**TASK STATEMENT:** Please recast all the rows below as a JSON list of strings, with one string for each line and blank lines omitted.

**MATERIAL:**
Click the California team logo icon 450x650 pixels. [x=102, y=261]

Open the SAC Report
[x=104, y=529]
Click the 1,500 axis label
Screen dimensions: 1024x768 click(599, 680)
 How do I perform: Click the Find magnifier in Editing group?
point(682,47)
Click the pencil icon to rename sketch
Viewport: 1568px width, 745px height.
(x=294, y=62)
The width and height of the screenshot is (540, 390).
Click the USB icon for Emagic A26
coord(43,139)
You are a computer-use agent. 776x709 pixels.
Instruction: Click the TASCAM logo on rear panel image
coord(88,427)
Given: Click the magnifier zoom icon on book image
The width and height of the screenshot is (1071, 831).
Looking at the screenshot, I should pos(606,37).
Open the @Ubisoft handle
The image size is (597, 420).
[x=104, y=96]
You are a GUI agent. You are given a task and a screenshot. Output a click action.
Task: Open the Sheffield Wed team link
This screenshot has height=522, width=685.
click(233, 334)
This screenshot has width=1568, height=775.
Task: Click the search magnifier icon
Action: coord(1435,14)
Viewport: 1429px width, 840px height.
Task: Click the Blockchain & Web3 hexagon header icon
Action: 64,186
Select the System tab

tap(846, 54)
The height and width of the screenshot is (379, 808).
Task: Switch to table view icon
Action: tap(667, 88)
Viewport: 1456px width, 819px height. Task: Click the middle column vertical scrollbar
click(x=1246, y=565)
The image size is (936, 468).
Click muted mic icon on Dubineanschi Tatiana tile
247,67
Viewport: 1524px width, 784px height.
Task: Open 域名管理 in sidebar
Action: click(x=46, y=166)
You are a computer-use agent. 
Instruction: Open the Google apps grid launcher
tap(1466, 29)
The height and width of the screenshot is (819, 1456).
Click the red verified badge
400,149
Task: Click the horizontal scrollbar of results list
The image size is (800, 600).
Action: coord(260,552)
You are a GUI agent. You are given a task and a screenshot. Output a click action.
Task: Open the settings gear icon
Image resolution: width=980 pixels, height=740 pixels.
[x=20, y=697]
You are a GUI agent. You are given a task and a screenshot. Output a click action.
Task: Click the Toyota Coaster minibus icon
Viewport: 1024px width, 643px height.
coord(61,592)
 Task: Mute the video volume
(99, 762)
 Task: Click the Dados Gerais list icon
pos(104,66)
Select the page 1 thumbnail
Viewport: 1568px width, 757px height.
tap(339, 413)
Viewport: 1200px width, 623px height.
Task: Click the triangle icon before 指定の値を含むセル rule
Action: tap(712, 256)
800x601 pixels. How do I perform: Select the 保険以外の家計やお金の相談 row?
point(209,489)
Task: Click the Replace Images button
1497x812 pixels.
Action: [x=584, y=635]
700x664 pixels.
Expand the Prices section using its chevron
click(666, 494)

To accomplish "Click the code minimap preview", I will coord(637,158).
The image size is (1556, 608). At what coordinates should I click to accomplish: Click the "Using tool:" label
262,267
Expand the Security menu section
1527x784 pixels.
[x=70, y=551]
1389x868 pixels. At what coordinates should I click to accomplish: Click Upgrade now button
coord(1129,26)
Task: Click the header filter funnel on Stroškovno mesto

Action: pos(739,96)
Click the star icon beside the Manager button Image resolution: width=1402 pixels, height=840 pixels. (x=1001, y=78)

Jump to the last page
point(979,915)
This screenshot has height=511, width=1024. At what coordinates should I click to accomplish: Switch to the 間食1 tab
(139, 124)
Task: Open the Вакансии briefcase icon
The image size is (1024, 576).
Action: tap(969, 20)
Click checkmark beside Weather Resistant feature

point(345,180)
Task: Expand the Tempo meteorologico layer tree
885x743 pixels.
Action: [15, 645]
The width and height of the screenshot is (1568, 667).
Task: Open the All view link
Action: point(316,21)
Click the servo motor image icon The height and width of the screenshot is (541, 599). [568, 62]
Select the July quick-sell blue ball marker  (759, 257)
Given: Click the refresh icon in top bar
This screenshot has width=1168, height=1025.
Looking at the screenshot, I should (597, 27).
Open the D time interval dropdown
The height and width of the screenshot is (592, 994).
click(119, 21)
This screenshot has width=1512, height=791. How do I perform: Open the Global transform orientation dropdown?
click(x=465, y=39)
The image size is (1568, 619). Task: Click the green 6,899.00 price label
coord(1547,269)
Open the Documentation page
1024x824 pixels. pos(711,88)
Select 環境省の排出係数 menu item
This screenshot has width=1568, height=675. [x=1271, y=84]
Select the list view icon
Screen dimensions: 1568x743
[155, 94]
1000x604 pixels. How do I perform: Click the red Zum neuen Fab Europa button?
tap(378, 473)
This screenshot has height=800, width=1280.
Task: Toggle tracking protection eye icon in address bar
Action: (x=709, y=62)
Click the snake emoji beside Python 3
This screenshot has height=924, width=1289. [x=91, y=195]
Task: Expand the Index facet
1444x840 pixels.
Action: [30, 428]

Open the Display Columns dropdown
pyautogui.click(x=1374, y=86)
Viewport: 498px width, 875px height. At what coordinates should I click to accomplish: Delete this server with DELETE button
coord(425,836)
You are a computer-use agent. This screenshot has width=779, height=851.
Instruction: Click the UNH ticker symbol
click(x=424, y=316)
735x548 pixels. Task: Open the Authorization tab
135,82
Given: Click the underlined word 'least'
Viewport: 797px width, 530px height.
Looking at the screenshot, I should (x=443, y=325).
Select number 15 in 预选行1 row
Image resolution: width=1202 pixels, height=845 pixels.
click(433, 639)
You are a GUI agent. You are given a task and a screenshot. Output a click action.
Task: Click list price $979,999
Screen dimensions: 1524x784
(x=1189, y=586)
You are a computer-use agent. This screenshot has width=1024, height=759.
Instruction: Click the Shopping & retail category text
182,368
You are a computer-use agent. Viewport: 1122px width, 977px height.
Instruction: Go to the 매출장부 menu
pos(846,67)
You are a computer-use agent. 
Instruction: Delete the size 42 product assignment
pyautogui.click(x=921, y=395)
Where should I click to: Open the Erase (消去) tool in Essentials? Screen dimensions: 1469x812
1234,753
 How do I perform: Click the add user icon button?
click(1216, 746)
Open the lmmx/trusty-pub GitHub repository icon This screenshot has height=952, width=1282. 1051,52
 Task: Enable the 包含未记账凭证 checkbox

**RIGHT ANSWER:**
[
  "Click the California team logo icon 450x650 pixels. [x=102, y=261]",
  "Open the SAC Report",
  "[x=104, y=529]",
  "Click the 1,500 axis label",
  "Screen dimensions: 1024x768 click(599, 680)",
  " How do I perform: Click the Find magnifier in Editing group?",
  "point(682,47)",
  "Click the pencil icon to rename sketch",
  "Viewport: 1568px width, 745px height.",
  "(x=294, y=62)",
  "The width and height of the screenshot is (540, 390).",
  "Click the USB icon for Emagic A26",
  "coord(43,139)",
  "You are a computer-use agent. 776x709 pixels.",
  "Instruction: Click the TASCAM logo on rear panel image",
  "coord(88,427)",
  "Given: Click the magnifier zoom icon on book image",
  "The width and height of the screenshot is (1071, 831).",
  "Looking at the screenshot, I should pos(606,37).",
  "Open the @Ubisoft handle",
  "The image size is (597, 420).",
  "[x=104, y=96]",
  "You are a GUI agent. You are given a task and a screenshot. Output a click action.",
  "Task: Open the Sheffield Wed team link",
  "This screenshot has height=522, width=685.",
  "click(233, 334)",
  "This screenshot has width=1568, height=775.",
  "Task: Click the search magnifier icon",
  "Action: coord(1435,14)",
  "Viewport: 1429px width, 840px height.",
  "Task: Click the Blockchain & Web3 hexagon header icon",
  "Action: 64,186",
  "Select the System tab",
  "tap(846, 54)",
  "The height and width of the screenshot is (379, 808).",
  "Task: Switch to table view icon",
  "Action: tap(667, 88)",
  "Viewport: 1456px width, 819px height. Task: Click the middle column vertical scrollbar",
  "click(x=1246, y=565)",
  "The image size is (936, 468).",
  "Click muted mic icon on Dubineanschi Tatiana tile",
  "247,67",
  "Viewport: 1524px width, 784px height.",
  "Task: Open 域名管理 in sidebar",
  "Action: click(x=46, y=166)",
  "You are a computer-use agent. ",
  "Instruction: Open the Google apps grid launcher",
  "tap(1466, 29)",
  "The height and width of the screenshot is (819, 1456).",
  "Click the red verified badge",
  "400,149",
  "Task: Click the horizontal scrollbar of results list",
  "The image size is (800, 600).",
  "Action: coord(260,552)",
  "You are a GUI agent. You are given a task and a screenshot. Output a click action.",
  "Task: Open the settings gear icon",
  "Image resolution: width=980 pixels, height=740 pixels.",
  "[x=20, y=697]",
  "You are a GUI agent. You are given a task and a screenshot. Output a click action.",
  "Task: Click the Toyota Coaster minibus icon",
  "Viewport: 1024px width, 643px height.",
  "coord(61,592)",
  " Task: Mute the video volume",
  "(99, 762)",
  " Task: Click the Dados Gerais list icon",
  "pos(104,66)",
  "Select the page 1 thumbnail",
  "Viewport: 1568px width, 757px height.",
  "tap(339, 413)",
  "Viewport: 1200px width, 623px height.",
  "Task: Click the triangle icon before 指定の値を含むセル rule",
  "Action: tap(712, 256)",
  "800x601 pixels. How do I perform: Select the 保険以外の家計やお金の相談 row?",
  "point(209,489)",
  "Task: Click the Replace Images button",
  "1497x812 pixels.",
  "Action: [x=584, y=635]",
  "700x664 pixels.",
  "Expand the Prices section using its chevron",
  "click(666, 494)",
  "To accomplish \"Click the code minimap preview\", I will coord(637,158).",
  "The image size is (1556, 608). At what coordinates should I click to accomplish: Click the \"Using tool:\" label",
  "262,267",
  "Expand the Security menu section",
  "1527x784 pixels.",
  "[x=70, y=551]",
  "1389x868 pixels. At what coordinates should I click to accomplish: Click Upgrade now button",
  "coord(1129,26)",
  "Task: Click the header filter funnel on Stroškovno mesto",
  "Action: pos(739,96)",
  "Click the star icon beside the Manager button Image resolution: width=1402 pixels, height=840 pixels. (x=1001, y=78)",
  "Jump to the last page",
  "point(979,915)",
  "This screenshot has height=511, width=1024. At what coordinates should I click to accomplish: Switch to the 間食1 tab",
  "(139, 124)",
  "Task: Open the Вакансии briefcase icon",
  "The image size is (1024, 576).",
  "Action: tap(969, 20)",
  "Click checkmark beside Weather Resistant feature",
  "point(345,180)",
  "Task: Expand the Tempo meteorologico layer tree",
  "885x743 pixels.",
  "Action: [15, 645]",
  "The width and height of the screenshot is (1568, 667).",
  "Task: Open the All view link",
  "Action: point(316,21)",
  "Click the servo motor image icon The height and width of the screenshot is (541, 599). [568, 62]",
  "Select the July quick-sell blue ball marker  (759, 257)",
  "Given: Click the refresh icon in top bar",
  "This screenshot has width=1168, height=1025.",
  "Looking at the screenshot, I should (597, 27).",
  "Open the D time interval dropdown",
  "The height and width of the screenshot is (592, 994).",
  "click(119, 21)",
  "This screenshot has width=1512, height=791. How do I perform: Open the Global transform orientation dropdown?",
  "click(x=465, y=39)",
  "The image size is (1568, 619). Task: Click the green 6,899.00 price label",
  "coord(1547,269)",
  "Open the Documentation page",
  "1024x824 pixels. pos(711,88)",
  "Select 環境省の排出係数 menu item",
  "This screenshot has width=1568, height=675. [x=1271, y=84]",
  "Select the list view icon",
  "Screen dimensions: 1568x743",
  "[155, 94]",
  "1000x604 pixels. How do I perform: Click the red Zum neuen Fab Europa button?",
  "tap(378, 473)",
  "This screenshot has height=800, width=1280.",
  "Task: Toggle tracking protection eye icon in address bar",
  "Action: (x=709, y=62)",
  "Click the snake emoji beside Python 3",
  "This screenshot has height=924, width=1289. [x=91, y=195]",
  "Task: Expand the Index facet",
  "1444x840 pixels.",
  "Action: [30, 428]",
  "Open the Display Columns dropdown",
  "pyautogui.click(x=1374, y=86)",
  "Viewport: 498px width, 875px height. At what coordinates should I click to accomplish: Delete this server with DELETE button",
  "coord(425,836)",
  "You are a computer-use agent. This screenshot has width=779, height=851.",
  "Instruction: Click the UNH ticker symbol",
  "click(x=424, y=316)",
  "735x548 pixels. Task: Open the Authorization tab",
  "135,82",
  "Given: Click the underlined word 'least'",
  "Viewport: 797px width, 530px height.",
  "Looking at the screenshot, I should (x=443, y=325).",
  "Select number 15 in 预选行1 row",
  "Image resolution: width=1202 pixels, height=845 pixels.",
  "click(433, 639)",
  "You are a GUI agent. You are given a task and a screenshot. Output a click action.",
  "Task: Click list price $979,999",
  "Screen dimensions: 1524x784",
  "(x=1189, y=586)",
  "You are a computer-use agent. This screenshot has width=1024, height=759.",
  "Instruction: Click the Shopping & retail category text",
  "182,368",
  "You are a computer-use agent. Viewport: 1122px width, 977px height.",
  "Instruction: Go to the 매출장부 menu",
  "pos(846,67)",
  "You are a computer-use agent. ",
  "Instruction: Delete the size 42 product assignment",
  "pyautogui.click(x=921, y=395)",
  "Where should I click to: Open the Erase (消去) tool in Essentials? Screen dimensions: 1469x812",
  "1234,753",
  " How do I perform: Click the add user icon button?",
  "click(1216, 746)",
  "Open the lmmx/trusty-pub GitHub repository icon This screenshot has height=952, width=1282. 1051,52",
  " Task: Enable the 包含未记账凭证 checkbox"
]